**Material to process**
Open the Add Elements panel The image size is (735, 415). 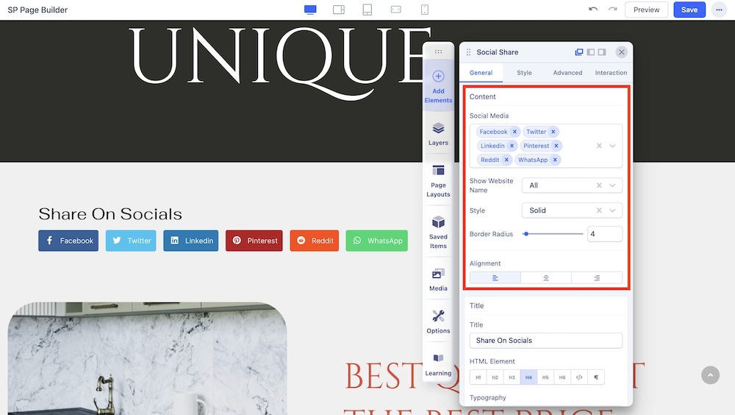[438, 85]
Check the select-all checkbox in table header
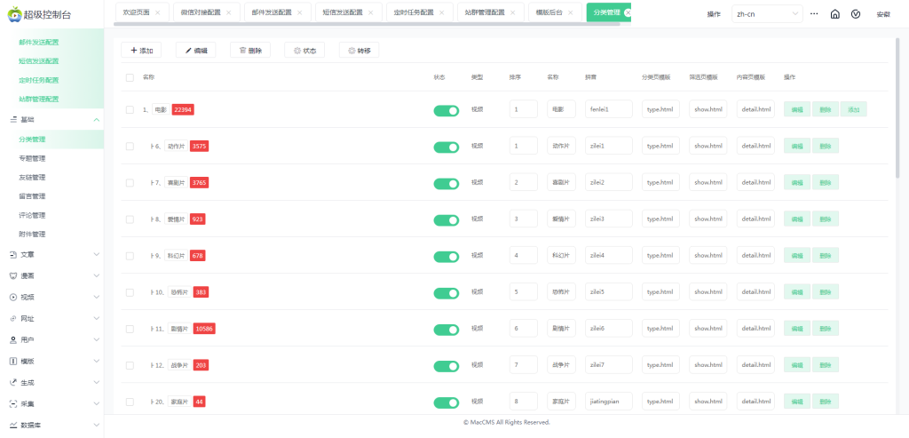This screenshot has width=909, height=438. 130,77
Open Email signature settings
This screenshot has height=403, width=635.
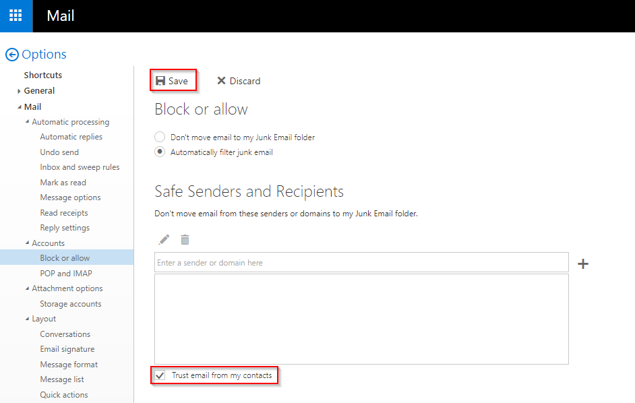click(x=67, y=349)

**Problem to solve**
Starting with the line that contains "Open Email signature settings" and ending with the last line of the data above, transcribe exactly those lines and no others, without pictures.

**Exercise result**
Open Email signature settings
This screenshot has height=403, width=635.
click(x=67, y=349)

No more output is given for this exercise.